# Requirement
Count the lines in the listing below that contain the string "Task", treating uppercase and lowercase as different. Reply with the number alone.

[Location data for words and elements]
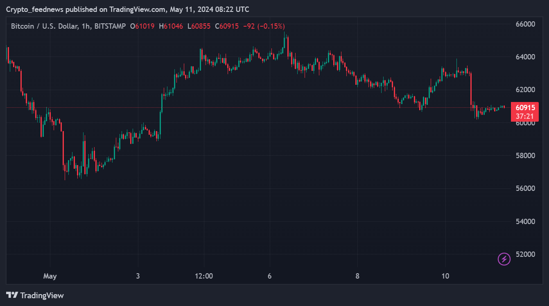Click the red 60915 current price label
Screen dimensions: 549x306
(x=525, y=108)
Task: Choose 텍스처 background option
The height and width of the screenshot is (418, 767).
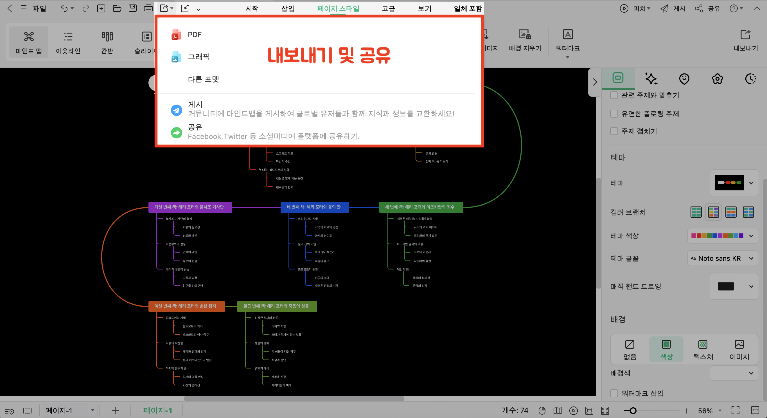Action: (703, 349)
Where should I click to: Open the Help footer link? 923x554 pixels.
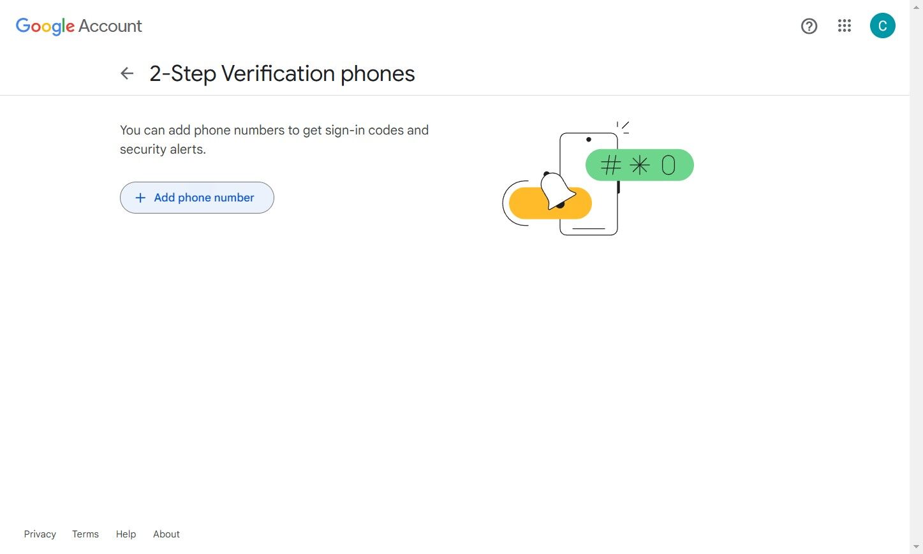[126, 534]
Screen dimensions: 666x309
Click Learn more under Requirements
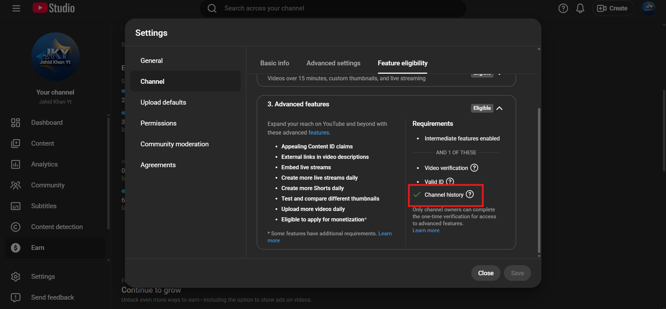coord(426,230)
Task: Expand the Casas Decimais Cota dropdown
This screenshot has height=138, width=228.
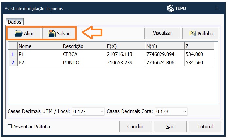Action: 185,112
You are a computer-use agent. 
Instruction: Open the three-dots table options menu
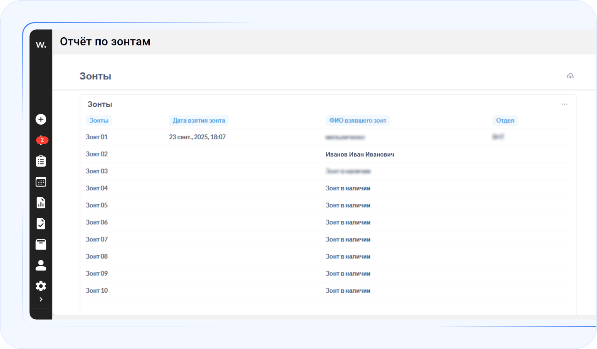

# Reply
2